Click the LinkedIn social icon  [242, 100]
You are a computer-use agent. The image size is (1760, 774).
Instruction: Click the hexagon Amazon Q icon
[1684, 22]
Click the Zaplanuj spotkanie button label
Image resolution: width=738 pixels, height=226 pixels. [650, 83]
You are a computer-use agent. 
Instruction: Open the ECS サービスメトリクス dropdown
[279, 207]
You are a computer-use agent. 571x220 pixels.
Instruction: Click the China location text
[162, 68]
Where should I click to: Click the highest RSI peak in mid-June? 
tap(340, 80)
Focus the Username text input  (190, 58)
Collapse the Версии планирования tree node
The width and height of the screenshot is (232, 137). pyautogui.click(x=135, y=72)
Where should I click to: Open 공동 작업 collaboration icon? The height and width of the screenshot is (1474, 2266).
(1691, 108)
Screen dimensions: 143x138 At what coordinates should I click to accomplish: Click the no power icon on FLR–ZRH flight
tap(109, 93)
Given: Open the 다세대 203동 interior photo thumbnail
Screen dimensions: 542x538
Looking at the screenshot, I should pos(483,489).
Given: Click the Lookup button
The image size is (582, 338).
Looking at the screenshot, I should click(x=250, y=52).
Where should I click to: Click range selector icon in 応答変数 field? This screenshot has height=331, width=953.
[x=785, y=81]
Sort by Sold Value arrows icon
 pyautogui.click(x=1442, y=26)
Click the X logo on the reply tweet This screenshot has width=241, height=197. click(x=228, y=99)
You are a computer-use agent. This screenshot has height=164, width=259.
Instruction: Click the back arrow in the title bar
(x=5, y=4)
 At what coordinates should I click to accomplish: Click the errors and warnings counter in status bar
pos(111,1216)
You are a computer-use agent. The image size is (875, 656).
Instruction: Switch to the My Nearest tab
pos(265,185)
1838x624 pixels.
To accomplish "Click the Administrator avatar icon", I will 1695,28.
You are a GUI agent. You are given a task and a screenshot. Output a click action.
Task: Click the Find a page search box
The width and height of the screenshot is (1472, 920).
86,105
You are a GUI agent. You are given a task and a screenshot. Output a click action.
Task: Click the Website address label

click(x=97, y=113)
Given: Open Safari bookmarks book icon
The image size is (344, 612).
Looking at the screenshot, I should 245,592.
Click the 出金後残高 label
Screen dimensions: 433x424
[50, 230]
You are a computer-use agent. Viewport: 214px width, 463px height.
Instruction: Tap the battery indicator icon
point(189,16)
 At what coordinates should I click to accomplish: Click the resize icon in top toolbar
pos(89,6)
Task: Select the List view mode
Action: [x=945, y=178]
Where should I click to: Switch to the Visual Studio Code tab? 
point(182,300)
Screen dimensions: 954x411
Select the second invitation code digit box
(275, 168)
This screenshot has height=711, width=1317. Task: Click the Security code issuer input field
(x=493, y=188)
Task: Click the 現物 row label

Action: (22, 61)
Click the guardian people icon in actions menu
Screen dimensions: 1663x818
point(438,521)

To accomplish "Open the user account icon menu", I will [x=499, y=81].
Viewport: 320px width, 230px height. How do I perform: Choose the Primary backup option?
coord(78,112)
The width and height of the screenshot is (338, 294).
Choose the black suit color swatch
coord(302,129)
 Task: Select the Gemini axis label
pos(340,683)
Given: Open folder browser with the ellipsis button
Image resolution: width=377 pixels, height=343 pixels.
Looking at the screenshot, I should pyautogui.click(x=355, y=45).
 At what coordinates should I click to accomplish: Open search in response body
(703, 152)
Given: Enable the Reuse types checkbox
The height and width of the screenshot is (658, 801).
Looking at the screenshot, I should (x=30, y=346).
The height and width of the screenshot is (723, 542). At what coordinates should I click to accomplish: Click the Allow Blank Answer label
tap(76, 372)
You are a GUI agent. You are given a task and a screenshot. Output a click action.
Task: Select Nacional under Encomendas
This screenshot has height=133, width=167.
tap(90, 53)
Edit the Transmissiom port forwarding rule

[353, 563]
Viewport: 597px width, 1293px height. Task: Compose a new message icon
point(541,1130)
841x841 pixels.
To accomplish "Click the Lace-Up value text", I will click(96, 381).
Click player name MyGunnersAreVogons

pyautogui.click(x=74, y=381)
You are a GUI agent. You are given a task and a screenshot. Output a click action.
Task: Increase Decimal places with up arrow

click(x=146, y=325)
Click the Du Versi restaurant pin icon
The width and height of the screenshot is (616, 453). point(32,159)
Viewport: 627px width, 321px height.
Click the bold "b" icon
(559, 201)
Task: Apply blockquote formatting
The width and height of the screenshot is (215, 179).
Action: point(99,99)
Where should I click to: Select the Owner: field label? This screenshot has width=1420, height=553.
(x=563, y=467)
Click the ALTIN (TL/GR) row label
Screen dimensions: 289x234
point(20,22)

* _WHAT YOU ARE ASKED TO DO_: Find each line in the records that contains the word "Choose", and copy those lines out in full.

* _OUTPUT BELOW_:
Viewport: 320px width, 230px height. How do I perform: Choose the Primary backup option?
Choose the black suit color swatch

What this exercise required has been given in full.